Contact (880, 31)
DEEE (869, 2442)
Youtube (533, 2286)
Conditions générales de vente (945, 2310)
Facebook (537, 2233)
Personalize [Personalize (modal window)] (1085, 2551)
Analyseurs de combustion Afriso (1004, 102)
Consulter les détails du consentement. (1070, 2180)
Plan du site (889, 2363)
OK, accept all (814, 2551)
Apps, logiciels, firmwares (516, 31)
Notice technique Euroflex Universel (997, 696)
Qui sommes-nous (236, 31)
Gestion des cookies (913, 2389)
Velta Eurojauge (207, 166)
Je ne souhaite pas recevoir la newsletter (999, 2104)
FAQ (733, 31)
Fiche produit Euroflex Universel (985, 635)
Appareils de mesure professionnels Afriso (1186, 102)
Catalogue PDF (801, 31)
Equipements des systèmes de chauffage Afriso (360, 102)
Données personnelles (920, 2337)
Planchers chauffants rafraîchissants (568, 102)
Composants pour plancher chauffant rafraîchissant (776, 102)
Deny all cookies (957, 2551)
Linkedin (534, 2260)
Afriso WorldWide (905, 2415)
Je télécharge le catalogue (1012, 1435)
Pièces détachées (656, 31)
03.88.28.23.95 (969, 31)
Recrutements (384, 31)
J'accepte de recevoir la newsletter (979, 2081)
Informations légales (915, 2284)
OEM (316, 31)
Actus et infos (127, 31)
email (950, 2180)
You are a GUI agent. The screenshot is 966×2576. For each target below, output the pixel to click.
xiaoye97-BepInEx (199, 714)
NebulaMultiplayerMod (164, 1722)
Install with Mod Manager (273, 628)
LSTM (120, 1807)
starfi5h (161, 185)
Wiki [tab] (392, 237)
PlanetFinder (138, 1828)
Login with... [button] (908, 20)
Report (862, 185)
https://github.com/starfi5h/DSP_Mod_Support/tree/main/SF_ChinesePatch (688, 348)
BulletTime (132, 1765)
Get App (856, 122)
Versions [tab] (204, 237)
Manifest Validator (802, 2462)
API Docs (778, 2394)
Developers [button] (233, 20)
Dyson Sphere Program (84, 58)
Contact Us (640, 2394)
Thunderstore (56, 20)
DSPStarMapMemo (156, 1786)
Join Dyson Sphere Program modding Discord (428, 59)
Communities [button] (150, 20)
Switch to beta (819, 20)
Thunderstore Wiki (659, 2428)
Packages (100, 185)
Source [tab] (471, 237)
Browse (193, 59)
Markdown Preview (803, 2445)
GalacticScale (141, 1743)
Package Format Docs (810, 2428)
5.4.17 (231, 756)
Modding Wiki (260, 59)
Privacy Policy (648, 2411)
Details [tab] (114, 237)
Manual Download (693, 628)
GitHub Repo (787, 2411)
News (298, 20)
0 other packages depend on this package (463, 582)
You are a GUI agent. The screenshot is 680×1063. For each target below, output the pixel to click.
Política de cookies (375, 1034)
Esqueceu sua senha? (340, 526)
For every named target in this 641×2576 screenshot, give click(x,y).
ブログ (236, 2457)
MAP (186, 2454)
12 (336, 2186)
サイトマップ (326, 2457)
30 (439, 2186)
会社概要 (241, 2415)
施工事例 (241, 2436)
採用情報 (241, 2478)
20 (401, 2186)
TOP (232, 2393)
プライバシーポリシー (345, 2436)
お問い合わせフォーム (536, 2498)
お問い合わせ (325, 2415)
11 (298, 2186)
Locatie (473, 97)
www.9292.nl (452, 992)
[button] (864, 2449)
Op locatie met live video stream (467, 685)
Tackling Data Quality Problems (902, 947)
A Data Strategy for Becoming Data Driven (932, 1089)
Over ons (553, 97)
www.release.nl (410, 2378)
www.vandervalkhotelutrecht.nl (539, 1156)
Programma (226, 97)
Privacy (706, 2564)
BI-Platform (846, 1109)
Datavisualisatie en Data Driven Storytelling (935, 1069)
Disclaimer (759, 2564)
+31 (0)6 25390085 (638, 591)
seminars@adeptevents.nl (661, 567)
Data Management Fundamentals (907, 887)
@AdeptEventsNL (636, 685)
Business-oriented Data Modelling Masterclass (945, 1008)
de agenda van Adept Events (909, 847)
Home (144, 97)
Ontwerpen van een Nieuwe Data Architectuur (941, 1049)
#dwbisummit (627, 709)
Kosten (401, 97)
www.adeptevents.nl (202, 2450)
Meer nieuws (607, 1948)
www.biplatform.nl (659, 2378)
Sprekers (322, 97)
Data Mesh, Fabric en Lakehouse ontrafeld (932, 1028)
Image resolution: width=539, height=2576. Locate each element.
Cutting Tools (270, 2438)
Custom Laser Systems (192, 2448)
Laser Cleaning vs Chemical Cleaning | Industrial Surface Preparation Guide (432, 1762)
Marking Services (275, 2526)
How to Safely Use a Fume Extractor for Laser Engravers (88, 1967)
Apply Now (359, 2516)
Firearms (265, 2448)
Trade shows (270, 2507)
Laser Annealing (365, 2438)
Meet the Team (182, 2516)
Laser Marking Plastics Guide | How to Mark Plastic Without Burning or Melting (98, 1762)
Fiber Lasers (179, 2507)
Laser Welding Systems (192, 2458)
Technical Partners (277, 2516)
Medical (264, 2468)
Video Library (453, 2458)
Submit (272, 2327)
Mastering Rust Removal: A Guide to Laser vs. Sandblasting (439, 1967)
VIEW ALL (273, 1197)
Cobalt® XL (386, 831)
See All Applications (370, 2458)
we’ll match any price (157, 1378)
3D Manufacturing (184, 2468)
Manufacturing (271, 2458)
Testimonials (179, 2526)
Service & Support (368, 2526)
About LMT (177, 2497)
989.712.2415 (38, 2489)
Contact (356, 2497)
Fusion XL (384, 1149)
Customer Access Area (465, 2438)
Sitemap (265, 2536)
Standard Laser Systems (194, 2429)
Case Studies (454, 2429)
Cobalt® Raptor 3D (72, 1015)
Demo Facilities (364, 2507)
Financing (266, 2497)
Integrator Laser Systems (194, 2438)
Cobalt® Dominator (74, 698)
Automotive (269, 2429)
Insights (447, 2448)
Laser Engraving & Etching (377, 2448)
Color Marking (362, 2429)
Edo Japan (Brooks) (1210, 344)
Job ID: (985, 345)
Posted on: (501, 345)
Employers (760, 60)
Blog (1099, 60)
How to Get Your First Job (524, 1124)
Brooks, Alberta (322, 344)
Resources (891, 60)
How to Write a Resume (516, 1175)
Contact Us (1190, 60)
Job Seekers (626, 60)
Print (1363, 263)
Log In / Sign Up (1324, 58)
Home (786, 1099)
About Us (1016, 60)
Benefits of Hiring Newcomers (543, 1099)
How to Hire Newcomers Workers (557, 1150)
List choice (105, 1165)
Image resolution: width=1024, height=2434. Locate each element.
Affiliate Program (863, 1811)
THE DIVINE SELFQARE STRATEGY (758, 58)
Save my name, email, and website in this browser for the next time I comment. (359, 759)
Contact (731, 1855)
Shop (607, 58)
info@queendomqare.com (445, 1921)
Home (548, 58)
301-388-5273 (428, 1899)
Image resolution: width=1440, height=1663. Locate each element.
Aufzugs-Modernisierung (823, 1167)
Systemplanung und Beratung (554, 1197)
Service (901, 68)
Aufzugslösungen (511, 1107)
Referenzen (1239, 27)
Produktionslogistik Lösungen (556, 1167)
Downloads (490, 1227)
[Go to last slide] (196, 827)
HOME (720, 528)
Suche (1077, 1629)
************
• [AIM OF THE EXERCISE] Reproduce the items starting at the line that contains "email (950, 2180)" and ending at the line that contains "Home (144, 97)", swapping "Wiki" for "Guide" and leaving everything else unchanged.

• [WRITTEN SOLUTION]
email (950, 2180)
You are a GUI agent. The screenshot is 966×2576. For each target below, output the pixel to click.
xiaoye97-BepInEx (199, 714)
NebulaMultiplayerMod (164, 1722)
Install with Mod Manager (273, 628)
LSTM (120, 1807)
starfi5h (161, 185)
Guide [tab] (392, 237)
PlanetFinder (138, 1828)
Login with... [button] (908, 20)
Report (862, 185)
https://github.com/starfi5h/DSP_Mod_Support/tree/main/SF_ChinesePatch (688, 348)
BulletTime (132, 1765)
Get App (856, 122)
Versions [tab] (204, 237)
Manifest Validator (802, 2462)
API Docs (778, 2394)
Developers [button] (233, 20)
Dyson Sphere Program (84, 58)
Contact Us (640, 2394)
Thunderstore (56, 20)
DSPStarMapMemo (156, 1786)
Join Dyson Sphere Program modding Discord (428, 59)
Communities [button] (150, 20)
Switch to beta (819, 20)
Thunderstore Guide (659, 2428)
Packages (100, 185)
Source [tab] (471, 237)
Browse (193, 59)
Markdown Preview (803, 2445)
GalacticScale (141, 1743)
Package Format Docs (810, 2428)
5.4.17 (231, 756)
Modding Guide (260, 59)
Privacy Policy (648, 2411)
Details [tab] (114, 237)
Manual Download (693, 628)
GitHub Repo (787, 2411)
News (298, 20)
0 other packages depend on this package (463, 582)
You are a GUI agent. The screenshot is 680×1063. For each target below, output the pixel to click.
Política de cookies (375, 1034)
Esqueceu sua senha? (340, 526)
For every named target in this 641×2576 screenshot, give click(x,y).
ブログ (236, 2457)
MAP (186, 2454)
12 (336, 2186)
サイトマップ (326, 2457)
30 (439, 2186)
会社概要 (241, 2415)
施工事例 (241, 2436)
採用情報 (241, 2478)
20 (401, 2186)
TOP (232, 2393)
プライバシーポリシー (345, 2436)
お問い合わせフォーム (536, 2498)
お問い合わせ (325, 2415)
11 (298, 2186)
Locatie (473, 97)
www.9292.nl (452, 992)
[button] (864, 2449)
Op locatie met live video stream (467, 685)
Tackling Data Quality Problems (902, 947)
A Data Strategy for Becoming Data Driven (932, 1089)
Over ons (553, 97)
www.release.nl (410, 2378)
www.vandervalkhotelutrecht.nl (539, 1156)
Programma (226, 97)
Privacy (706, 2564)
BI-Platform (846, 1109)
Datavisualisatie en Data Driven Storytelling (935, 1069)
Disclaimer (759, 2564)
+31 (0)6 25390085 (638, 591)
seminars@adeptevents.nl (661, 567)
Data Management Fundamentals (907, 887)
@AdeptEventsNL (636, 685)
Business-oriented Data Modelling Masterclass (945, 1008)
de agenda van Adept Events (909, 847)
Home (144, 97)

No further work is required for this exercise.